Our empirical results indicated that the extensive loan disbursements during the pre-pandemic period contributed to the rise in NPLs. This suggests that European banks should establish additional risk auditing policies. Despite the adverse economic spillovers of COVID-19, the accumulation of bank capital after the GFC, along with the government and central bank economic support provided, resulted in a substantial NPL reduction. Specifically, we found that peripheral economies were able to withstand the negative economic spillovers of COVID-19, primarily due to the combination of capital accumulation and government economic support. On the other hand, core economies were able to quickly recover due to their robust profitability ratios. The successive lockdowns particularly affected the NPL growth of SMEs, while larger firms performed better. In line with Dunbar (2022), households were able to continue meeting their loan repayment obligations due to the government’s financial support. Additionally, in line with Cowling et al. (2022), physical work-related activities were severely affected by the successive lockdowns, resulting in higher NPLs, while vital sectors that continued their normal operations were not affected. In line with Cicchiello et al. (2022), while vaccinations increased, NPLs decreased, enabling a functional economy and leading to high loan repayment rates. Additionally, bank risk indicators increased dramatically during the pandemic, suggesting the need for the implementation of new and effective risk management practices. Finally, we also concluded that even during the pandemic, the brutal securitization strategy that banks pursued, along with the economic support policies, resulted in a substantial decrease in NPLs.
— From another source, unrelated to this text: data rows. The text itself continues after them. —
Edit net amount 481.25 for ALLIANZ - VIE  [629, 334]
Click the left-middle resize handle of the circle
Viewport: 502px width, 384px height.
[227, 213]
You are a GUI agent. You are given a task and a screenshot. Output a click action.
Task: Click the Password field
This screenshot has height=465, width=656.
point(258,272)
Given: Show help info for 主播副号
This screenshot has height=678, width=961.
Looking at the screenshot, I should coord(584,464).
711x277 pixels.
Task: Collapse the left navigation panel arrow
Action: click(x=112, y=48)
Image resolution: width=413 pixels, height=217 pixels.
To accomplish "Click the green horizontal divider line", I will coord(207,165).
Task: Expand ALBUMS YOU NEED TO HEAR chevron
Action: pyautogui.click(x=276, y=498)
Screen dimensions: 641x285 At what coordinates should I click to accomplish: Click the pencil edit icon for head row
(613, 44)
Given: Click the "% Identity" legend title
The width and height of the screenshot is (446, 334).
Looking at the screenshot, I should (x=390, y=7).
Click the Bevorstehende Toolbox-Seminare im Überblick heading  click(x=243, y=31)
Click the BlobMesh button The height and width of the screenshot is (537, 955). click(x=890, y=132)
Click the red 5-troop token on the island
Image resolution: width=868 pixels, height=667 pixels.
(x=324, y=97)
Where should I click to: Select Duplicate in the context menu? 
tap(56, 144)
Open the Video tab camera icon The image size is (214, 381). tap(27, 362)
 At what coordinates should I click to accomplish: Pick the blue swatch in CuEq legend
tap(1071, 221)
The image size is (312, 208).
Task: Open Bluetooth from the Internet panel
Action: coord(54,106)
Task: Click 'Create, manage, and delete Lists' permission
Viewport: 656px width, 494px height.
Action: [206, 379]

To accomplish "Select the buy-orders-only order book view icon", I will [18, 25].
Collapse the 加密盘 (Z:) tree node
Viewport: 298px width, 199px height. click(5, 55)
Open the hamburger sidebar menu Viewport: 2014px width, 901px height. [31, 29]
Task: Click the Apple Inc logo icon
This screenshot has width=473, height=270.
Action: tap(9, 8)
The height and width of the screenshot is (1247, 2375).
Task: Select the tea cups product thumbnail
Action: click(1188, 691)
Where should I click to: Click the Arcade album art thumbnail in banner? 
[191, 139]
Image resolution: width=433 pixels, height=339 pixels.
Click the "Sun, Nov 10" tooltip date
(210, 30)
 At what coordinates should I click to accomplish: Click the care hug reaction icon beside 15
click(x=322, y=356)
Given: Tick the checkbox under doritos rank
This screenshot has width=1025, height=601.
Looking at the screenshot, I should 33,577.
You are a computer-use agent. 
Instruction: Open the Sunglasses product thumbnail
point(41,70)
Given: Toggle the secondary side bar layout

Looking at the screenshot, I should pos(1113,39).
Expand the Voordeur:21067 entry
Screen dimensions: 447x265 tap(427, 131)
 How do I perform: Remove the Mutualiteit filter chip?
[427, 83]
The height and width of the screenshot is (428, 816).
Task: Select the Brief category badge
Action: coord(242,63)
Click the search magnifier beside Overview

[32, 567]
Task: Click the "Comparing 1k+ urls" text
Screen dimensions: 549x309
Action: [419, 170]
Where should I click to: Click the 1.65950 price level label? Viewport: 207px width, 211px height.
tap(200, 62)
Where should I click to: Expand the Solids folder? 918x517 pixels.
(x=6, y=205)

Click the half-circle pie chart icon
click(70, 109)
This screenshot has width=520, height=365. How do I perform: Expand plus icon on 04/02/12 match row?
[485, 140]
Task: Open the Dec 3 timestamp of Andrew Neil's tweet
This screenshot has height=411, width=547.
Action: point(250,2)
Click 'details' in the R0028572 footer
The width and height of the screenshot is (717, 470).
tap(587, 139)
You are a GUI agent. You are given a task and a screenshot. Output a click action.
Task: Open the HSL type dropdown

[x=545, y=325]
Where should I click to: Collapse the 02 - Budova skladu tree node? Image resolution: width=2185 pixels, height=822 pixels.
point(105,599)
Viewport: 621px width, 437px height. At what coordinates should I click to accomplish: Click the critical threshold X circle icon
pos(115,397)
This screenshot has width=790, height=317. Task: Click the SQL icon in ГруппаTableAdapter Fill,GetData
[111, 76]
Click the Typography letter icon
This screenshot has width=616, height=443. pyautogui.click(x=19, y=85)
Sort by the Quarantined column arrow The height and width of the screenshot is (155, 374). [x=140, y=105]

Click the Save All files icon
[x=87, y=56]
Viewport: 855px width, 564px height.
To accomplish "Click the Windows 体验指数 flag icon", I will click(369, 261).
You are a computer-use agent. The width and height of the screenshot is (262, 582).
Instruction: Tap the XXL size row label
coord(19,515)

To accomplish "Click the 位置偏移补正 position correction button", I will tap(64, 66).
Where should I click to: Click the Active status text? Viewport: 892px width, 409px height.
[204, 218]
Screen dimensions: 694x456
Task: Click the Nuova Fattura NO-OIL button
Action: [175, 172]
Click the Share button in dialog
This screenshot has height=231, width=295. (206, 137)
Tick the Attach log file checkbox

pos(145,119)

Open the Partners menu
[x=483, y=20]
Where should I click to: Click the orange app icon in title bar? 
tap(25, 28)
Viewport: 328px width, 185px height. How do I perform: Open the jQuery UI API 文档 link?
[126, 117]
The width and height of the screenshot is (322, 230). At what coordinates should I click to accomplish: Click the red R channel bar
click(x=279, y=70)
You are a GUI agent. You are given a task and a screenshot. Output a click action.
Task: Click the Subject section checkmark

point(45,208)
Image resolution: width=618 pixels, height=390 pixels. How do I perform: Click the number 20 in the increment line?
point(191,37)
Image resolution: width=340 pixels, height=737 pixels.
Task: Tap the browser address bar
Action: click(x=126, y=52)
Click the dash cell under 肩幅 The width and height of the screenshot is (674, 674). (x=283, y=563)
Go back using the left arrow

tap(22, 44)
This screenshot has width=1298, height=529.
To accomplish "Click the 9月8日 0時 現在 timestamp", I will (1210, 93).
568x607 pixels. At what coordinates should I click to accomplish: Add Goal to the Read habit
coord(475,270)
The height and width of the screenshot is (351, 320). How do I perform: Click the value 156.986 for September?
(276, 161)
This study was also innovative by being the first to highlight the effect of cultural values on both borrowers’ and lenders’ behavior. More specifically, borrowers in culturally driven countries encourage innovation and competitiveness, ultimately boosting the economy. Despite the increased levels of economic uncertainty, we provided evidence that the rate of debt repayment increased in conjunction with cultural values, ultimately reducing the NPLs.

Policymakers and financial institutions can use these insights to mitigate the impact of future economic shocks by enhancing risk auditing policies, encouraging capital accumulation, implementing dynamic stress testing, and providing targeted support for SMEs and vulnerable sectors. By understanding and leveraging cultural factors, financial policies can be more effectively tailored to promote economic resilience and stability. Moreover, centralized support mechanisms, continuous monitoring and dynamic adaptation of economic policies, coordination between monetary and fiscal policies, as well as the implementation of advanced risk management practices, are essential in preparing for and responding to future crises. These measures, combined with robust securitization frameworks, can significantly reduce the risk of NPLs and maintain financial stability during economic downturns.

Future studies could examine the effect of COVID-19 on NPLs utilizing additional candidate predictors. They could also examine the relationship between environmental (E), social (S), and governmental (G) factors and NPLs. Moreover, they could extend the temporal coverage by including recent economic events, such as the geopolitical conflict between Russia and Ukraine. Finally, they could also examine the effect of the energy crisis on the NPLs or conduct a county-level analysis, considering the cultural identity.

Finally, this research provided robust results for both scientific and policymaking purposes. This research is also expected to pave the way for a new branch of literature related to the factors affecting the NPLs, ultimately leading to a revised strategy for resolving NPLs, not only for Europe but also on a global scale.